The RAB model isn’t perfect, but it might be the only route to net zero

Sue Ferns · 22 July 2019

The RAB model isn’t perfect, but it might be the only route to net zero

Last week the Committee on Climate Change issued a stark warning to the government; progress in the last year on reducing carbon emissions and preparing for climate change has been negligible, and unless meaningful action is taken in the next eighteen months, the UK faces losing all credibility as a global leader on climate action. With data from the European Space Agency showing that this year saw the hottest June in human history, climate change is no longer a problem for the future: it is happening now and so far the response from the UK government has been rich in rhetoric, but poor on policy action.

Meeting the kind of net zero target that is necessary to keep climate change within manageable limits is going to require bold thinking and decisive action. Most credible scenarios for reaching net zero, including those produced by the CCC itself, and by National Grid, anticipate a substantial rise in the demand for electricity, as key sectors like transportation and heating are increasingly electrified.

To meet this demand, these scenarios suggest we will not only need to massively expand the deployment of renewables, we also need alternative sources of low-carbon power, in addition to energy storage, to balance the intermittency of wind and solar. Prospect members working in the nuclear electricity industry currently supply around a fifth of our electricity needs. Nuclear power is, at present, the only proven, scalable technology that can meet this need for significantly more ‘always on’ low-carbon power, alongside renewables.

With this in mind, National Grid have suggested that a net zero target could require double the current capacity of nuclear by 2050. This will require a substantial new building programme, as most existing nuclear capacity will have been decommissioned by 2030. But, whilst Hinkley Point C is under construction and hitting key project milestones, its funding model has attracted widespread criticism. No other new nuclear projects have been approved, while two have been abandoned by developers in the last year at Wylfa in North Wales and Moorside in Cumbria. These projects enjoy widespread workforce and community support; however, the developers could not make the funding model on offer from government work.

A new funding model is therefore urgently needed. Direct public procurement would likely be the cheapest way to fund new nuclear, but an infrastructure spending commitment on this scale is unlikely under the current government. The only other option under active consideration at the moment is the Regulated Asset Base (RAB) model, which would essentially see consumers sharing risk with the developer in order to lower total project costs. Media report this weekend have suggested that the government is about to back this approach. To realise these lower costs, consumers will have to start paying for plants while they are still under construction, much like the Thames Tideway ‘super sewer’ project, a fact which has already attracted some criticism.

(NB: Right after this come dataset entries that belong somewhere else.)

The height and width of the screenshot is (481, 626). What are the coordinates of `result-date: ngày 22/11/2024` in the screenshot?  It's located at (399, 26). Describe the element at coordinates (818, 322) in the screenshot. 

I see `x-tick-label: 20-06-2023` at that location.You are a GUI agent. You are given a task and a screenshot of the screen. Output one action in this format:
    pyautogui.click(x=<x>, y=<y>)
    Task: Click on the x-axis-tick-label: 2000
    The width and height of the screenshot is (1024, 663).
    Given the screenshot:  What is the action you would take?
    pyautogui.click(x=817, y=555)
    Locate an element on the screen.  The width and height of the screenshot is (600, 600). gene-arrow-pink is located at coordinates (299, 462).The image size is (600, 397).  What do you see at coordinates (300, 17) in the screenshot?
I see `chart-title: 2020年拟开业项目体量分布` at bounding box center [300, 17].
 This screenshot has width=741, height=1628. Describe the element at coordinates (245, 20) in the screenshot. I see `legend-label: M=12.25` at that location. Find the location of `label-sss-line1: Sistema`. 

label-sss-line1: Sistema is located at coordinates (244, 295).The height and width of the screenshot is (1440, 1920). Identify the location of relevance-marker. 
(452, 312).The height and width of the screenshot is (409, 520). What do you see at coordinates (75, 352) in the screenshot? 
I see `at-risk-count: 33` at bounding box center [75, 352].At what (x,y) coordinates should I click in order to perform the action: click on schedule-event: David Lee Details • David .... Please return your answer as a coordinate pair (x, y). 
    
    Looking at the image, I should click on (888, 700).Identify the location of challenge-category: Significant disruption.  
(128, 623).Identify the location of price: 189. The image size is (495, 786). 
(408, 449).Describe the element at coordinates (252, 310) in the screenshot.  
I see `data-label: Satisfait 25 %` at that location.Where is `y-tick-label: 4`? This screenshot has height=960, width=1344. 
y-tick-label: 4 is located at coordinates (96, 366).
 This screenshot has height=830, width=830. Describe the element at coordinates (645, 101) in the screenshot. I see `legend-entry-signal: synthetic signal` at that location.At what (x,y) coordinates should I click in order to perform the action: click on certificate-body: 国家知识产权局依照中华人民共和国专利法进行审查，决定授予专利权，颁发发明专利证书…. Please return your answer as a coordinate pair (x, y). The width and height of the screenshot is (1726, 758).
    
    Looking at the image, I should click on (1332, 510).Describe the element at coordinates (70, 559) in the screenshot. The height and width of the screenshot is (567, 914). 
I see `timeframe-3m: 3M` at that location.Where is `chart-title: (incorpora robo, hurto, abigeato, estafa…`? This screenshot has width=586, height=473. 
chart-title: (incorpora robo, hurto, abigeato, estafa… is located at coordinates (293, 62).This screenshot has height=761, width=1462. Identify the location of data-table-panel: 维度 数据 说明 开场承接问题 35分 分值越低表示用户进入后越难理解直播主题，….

Concerns about what the RAB model could mean for consumers are not wholly without merit; developers may try to inflate costs or projects may run over budget for example. But with a strong regulatory regime, these risks can be mitigated, while consumers end up paying a lot less than they will for the Hinkley power plant. At the same time, as Prospect has argued previously, new build nuclear projects will create thousands of jobs, inject hundreds of millions of pounds into the economies of rural coastal communities, and provide an important source of business rate revenues for cash-strapped local authorities. And, crucially, they will help us avoid catastrophic climate change.

The RAB model is not a perfect solution, but it could be the approach we need to get nuclear projects over the finishing line, and with the threat of climate change bearing down on us, it is critical to keep the bigger picture in mind. If you support urgent action to decarbonise our economy, it is increasingly hard to maintain opposition to new nuclear. And if you are concerned about cost, then models which reduce the burden for bill payers should be welcomed.

The costs of coping with unmitigated climate change will be astronomically high; nuclear is key to avoiding such an outcome, and if the RAB model is the only route to getting new nuclear projects built, then it should be supported.

Sue Ferns is the deputy general secretary of Prospect Union.